## Try it:
Leave the pictures out and give every entry again exactly.

## Available data:
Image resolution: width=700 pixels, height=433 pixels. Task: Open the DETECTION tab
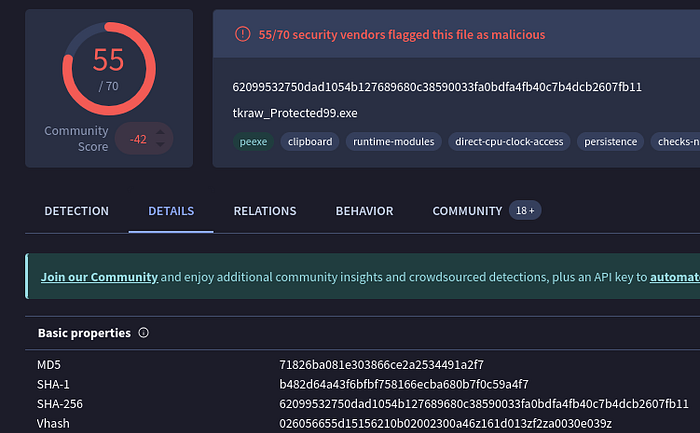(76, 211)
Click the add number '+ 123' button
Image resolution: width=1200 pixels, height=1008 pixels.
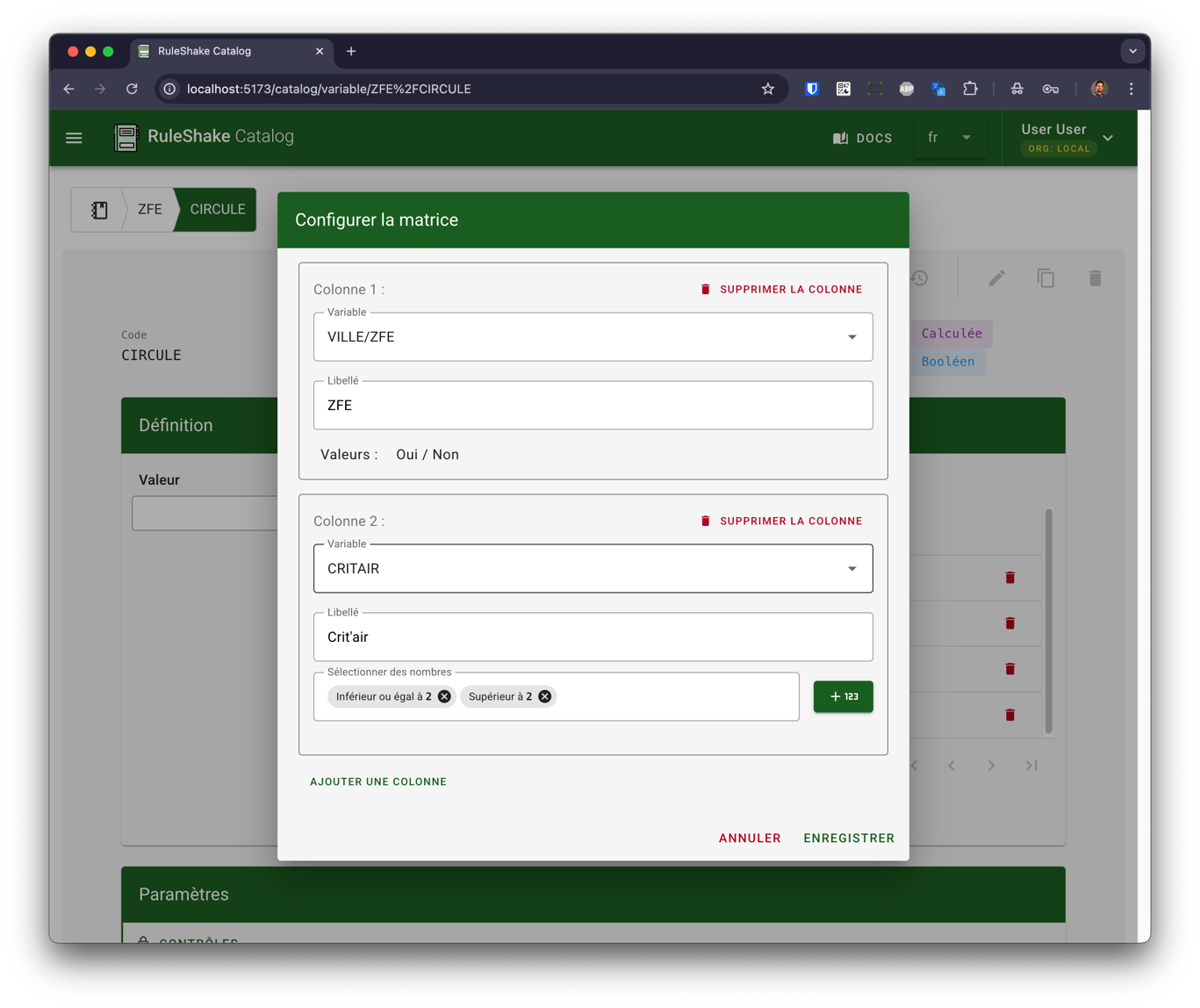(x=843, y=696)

## Answer to the problem:
Image resolution: width=700 pixels, height=433 pixels. Task: Open the DETECTION tab
(76, 211)
Click the add number '+ 123' button
Image resolution: width=1200 pixels, height=1008 pixels.
(x=843, y=696)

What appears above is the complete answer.